In a debate often argued in extremes — even here, in the land of militias and Minutemen — there’s a middle ground to be found.

A few statistics about Cochise County, Ariz.

Residents: 117,755. Nonresidents caught crossing illegally since October: 52,885. Border Patrol agents who do the catching: 750.

Cowboy poets: At least one.

Mr. Strom is strolling from his horse corrals to his bunkhouse for some iced tea when suddenly he stops and starts into one of his favorite ditties in perfect baritone pitch. He calls it, “We’re Doing Business Just the Same,” a lament on the travails of a border rancher and certain events that occurred over a two-week period two years ago in June.

“Border Patrol came through,

“Broke my gate down, too,

“As they cut my water lines.

“Said they’d fix it soon,

“By tomorrow noon.

“These delays take too much time. …

“Illegals cut my fence,

“And it makes no sense,

“‘Cause there’s gates they could go through.

“‘Course my cows are hopin’

“That they find ‘em open

“To parade Route 92.”

Mr. Strom’s ranch, the Single Star, is sandwiched between Mexico and state Route 92, a good two-hour drive southeast of Tucson. He figures hundreds of immigrants a week make the three-mile trek from the border to the highway, through his straw-tinted grasses, past the Simmentals nursing their calves, under the tower that operates four Border Patrol cameras.

At 74, Mr. Strom still struts with the commanding presence of a career Army man — a retired brigadier general.

Mr. Strom takes a gulp of tea, then enumerates his inventory of immigration horror stories.

“I’ve run across 15 milk bottles … half full of milk.”

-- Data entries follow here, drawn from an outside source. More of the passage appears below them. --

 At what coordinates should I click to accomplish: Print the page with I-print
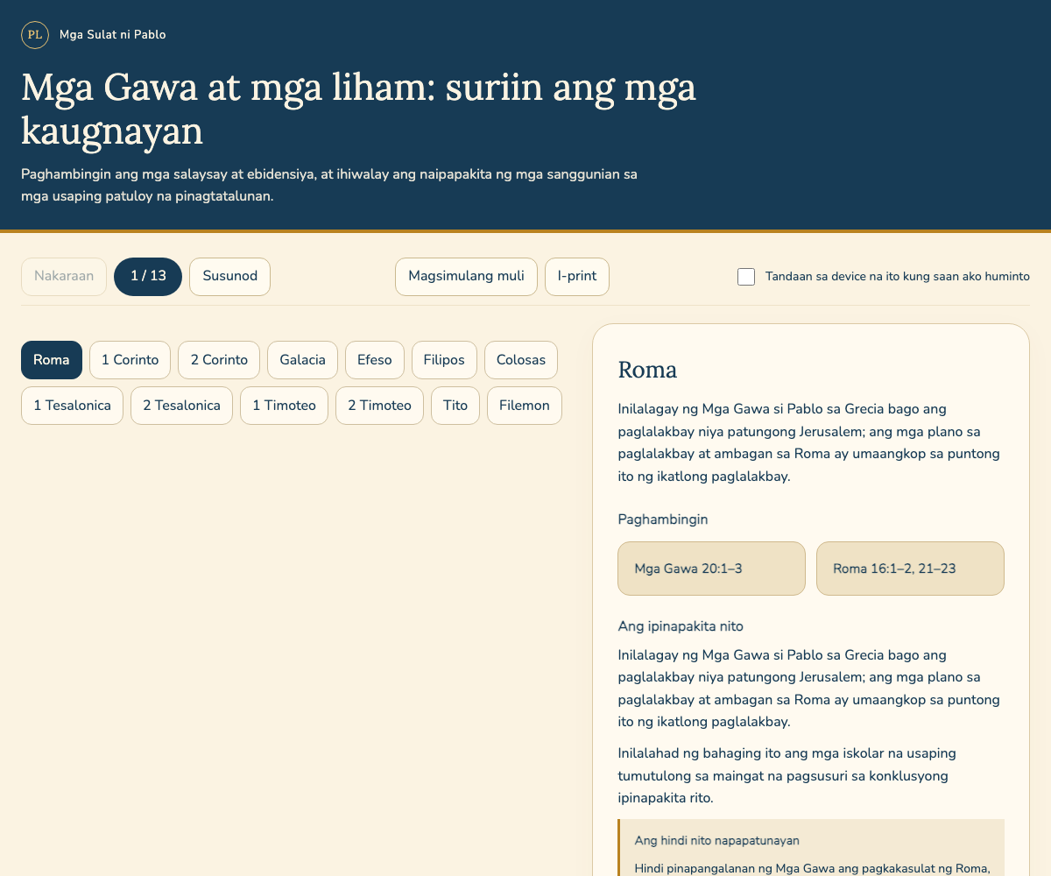click(x=577, y=277)
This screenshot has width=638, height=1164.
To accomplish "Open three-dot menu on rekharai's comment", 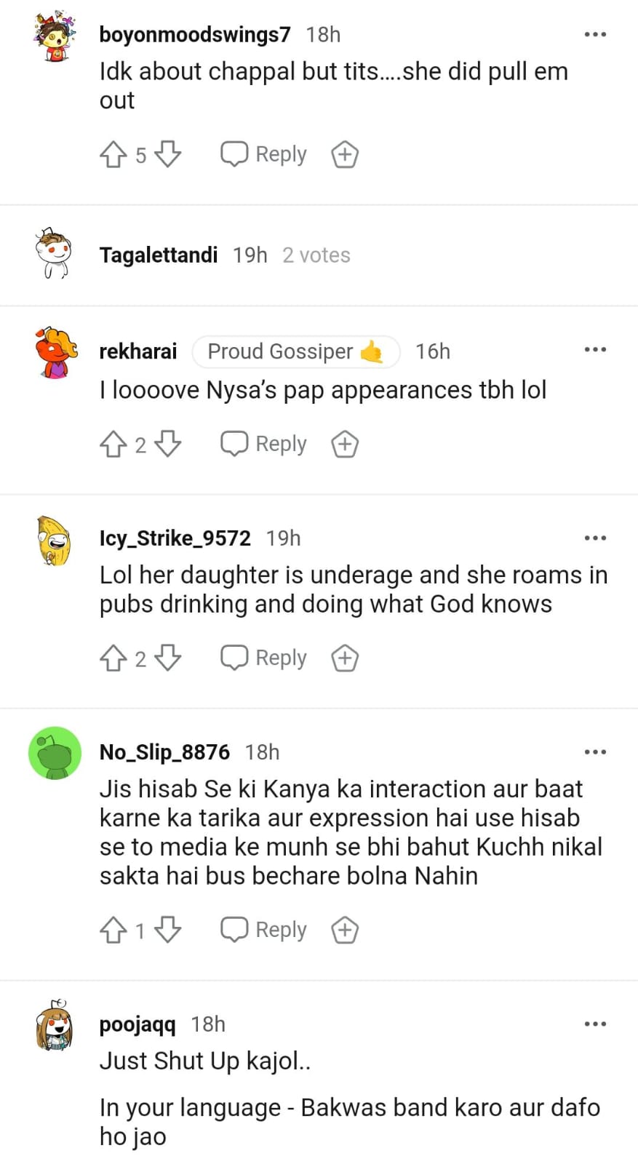I will coord(595,350).
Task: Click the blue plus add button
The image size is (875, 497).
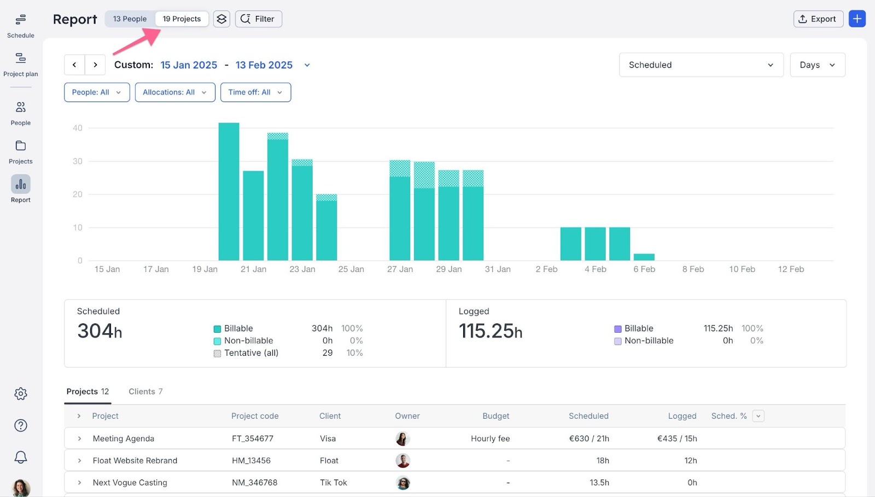Action: click(857, 19)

He stops, rises and disappears for a moment, returning with a tiny sandal, perhaps big enough for a 3-year-old. Its flowered embroidery is smudged with dirt. “I have this,” he said, setting down the lonely shoe. “And then wedding pictures. Birth certificates.”

His fences have been cut but also run over, usually by drug couriers fleeing U.S. authorities by heading back into Mexico.

He fears his cows will eat a plastic water bottle and tear up their insides; he has one lying in agony at this very moment, sick from he doesn’t know what. “She’s blind. She’s not eating.”

All of this, Mr. Strom accepts, is what he signed up for when he signed on as a rancher on the Arizona-Mexico border 16 years ago. Illegal immigration isn’t unlike his constant struggle with drought — sometimes eased but never ended.

Still, he wonders whether this problem could be solved, if only the politicians would “stop bickering.”

“I’m violently against amnesty, but I do think there’s got to be a process worked out because the growers and the pickers in our country have got to have help,” he said. “I would like very much to go down to Naco [Mexico] and get a team of workers who can legally come across … and have them rebuild some of my adobe walls.”

But walling off the border, as the U.S. House proposes in its immigration bill, reminds him of Berlin during his Army days.

“No,” says Mr. Strom, “I don’t want that. … It just doesn’t seem like a very American thing to do.”